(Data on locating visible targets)
━━━━
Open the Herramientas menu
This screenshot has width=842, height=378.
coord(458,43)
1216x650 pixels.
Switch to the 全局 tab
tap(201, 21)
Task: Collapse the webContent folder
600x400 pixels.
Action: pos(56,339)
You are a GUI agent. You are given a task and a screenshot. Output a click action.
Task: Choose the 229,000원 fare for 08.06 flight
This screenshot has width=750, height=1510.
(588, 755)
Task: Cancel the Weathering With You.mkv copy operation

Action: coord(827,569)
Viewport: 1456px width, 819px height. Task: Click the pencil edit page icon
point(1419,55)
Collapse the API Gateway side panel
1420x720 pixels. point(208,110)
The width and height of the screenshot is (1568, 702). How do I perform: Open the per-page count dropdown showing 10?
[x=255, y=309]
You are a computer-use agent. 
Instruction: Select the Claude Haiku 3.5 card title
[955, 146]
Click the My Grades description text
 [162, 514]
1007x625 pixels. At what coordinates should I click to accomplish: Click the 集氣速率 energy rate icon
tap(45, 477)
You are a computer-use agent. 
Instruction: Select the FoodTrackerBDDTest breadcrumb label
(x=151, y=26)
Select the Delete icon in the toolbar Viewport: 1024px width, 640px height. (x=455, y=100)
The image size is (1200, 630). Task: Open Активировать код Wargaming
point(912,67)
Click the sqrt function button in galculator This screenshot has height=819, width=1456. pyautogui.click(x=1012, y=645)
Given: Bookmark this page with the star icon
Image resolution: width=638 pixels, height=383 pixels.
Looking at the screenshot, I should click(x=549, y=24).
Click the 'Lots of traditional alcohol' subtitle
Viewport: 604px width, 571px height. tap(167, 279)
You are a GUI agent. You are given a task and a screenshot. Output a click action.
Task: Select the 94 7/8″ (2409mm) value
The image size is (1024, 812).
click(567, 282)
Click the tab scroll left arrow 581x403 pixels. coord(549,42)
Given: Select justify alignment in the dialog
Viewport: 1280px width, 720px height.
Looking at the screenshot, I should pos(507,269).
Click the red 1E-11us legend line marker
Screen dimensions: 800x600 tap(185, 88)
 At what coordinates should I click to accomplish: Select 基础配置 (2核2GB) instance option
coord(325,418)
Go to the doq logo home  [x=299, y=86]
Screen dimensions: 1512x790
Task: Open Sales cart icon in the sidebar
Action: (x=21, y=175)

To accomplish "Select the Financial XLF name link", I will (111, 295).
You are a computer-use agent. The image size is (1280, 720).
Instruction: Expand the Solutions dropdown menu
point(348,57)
━━━━
Extract every line of the listing above that contains the word "accomplish".

1007x625 pixels. At what coordinates should I click to accomplish: Click the 集氣速率 energy rate icon
 At what coordinates should I click to accomplish: Select 基础配置 (2核2GB) instance option
To accomplish "Select the Financial XLF name link", I will (111, 295).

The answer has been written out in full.